### Problem to solve
Below are the records; collect from them each line containing the string "width".

[Collected data entries]
Segment Open

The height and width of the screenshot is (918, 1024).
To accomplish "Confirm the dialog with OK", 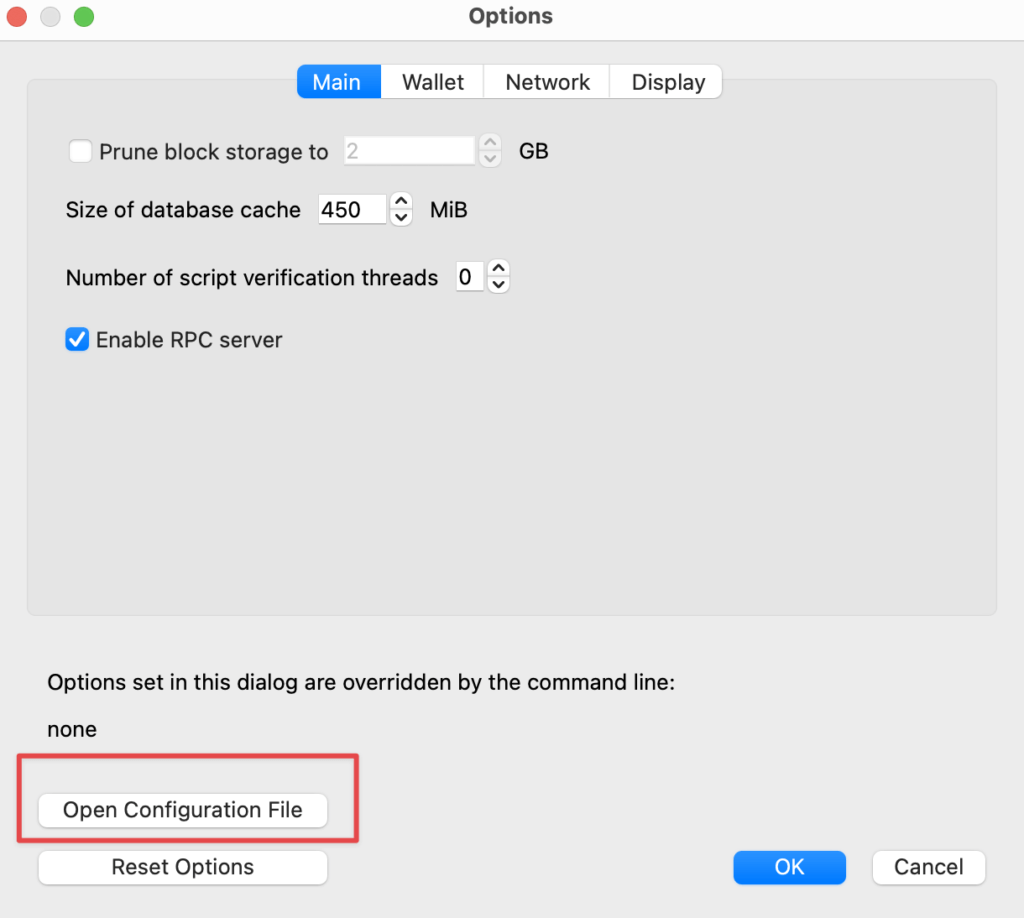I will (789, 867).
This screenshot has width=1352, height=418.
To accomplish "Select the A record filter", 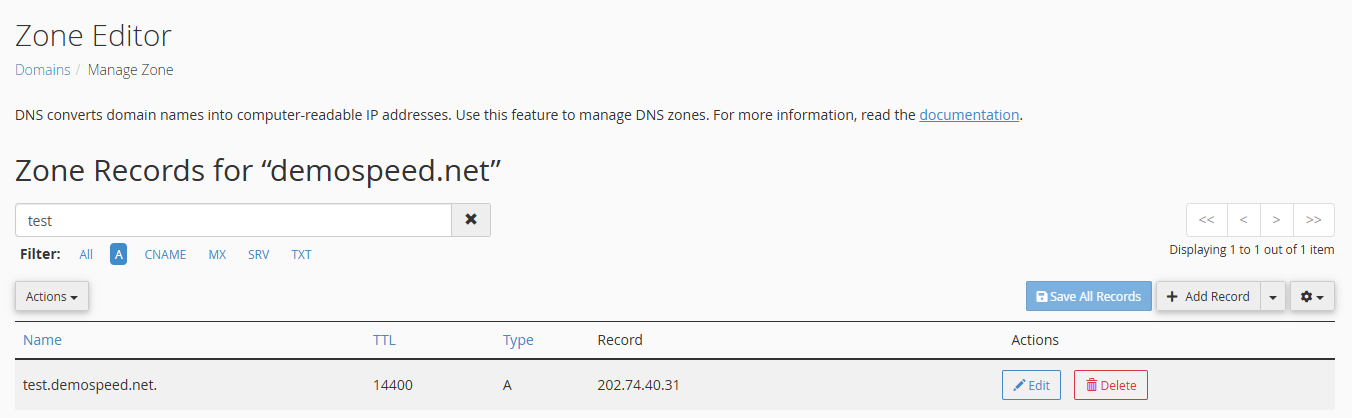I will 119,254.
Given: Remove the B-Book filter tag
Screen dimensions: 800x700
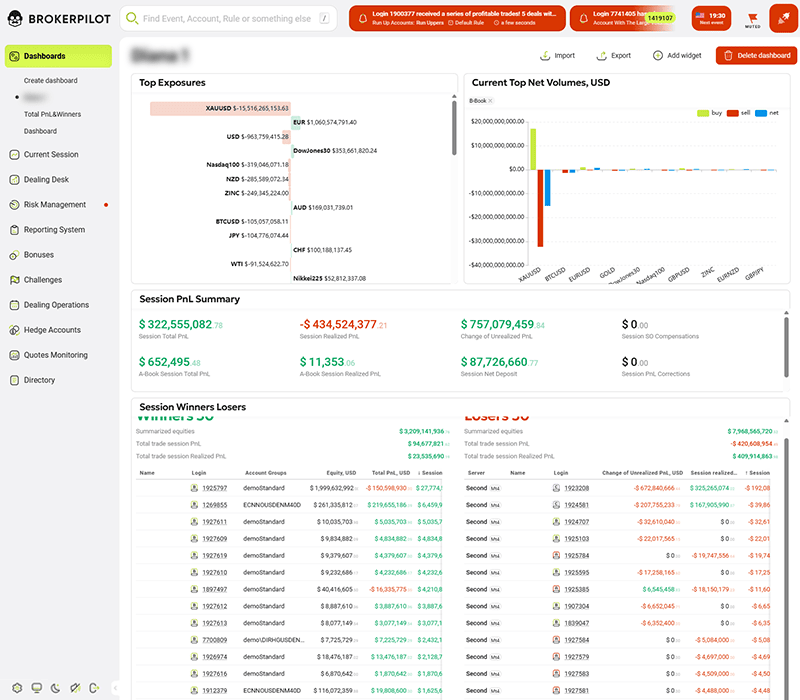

Segment Closed

### Your response
The height and width of the screenshot is (918, 1024).
This screenshot has width=1352, height=418.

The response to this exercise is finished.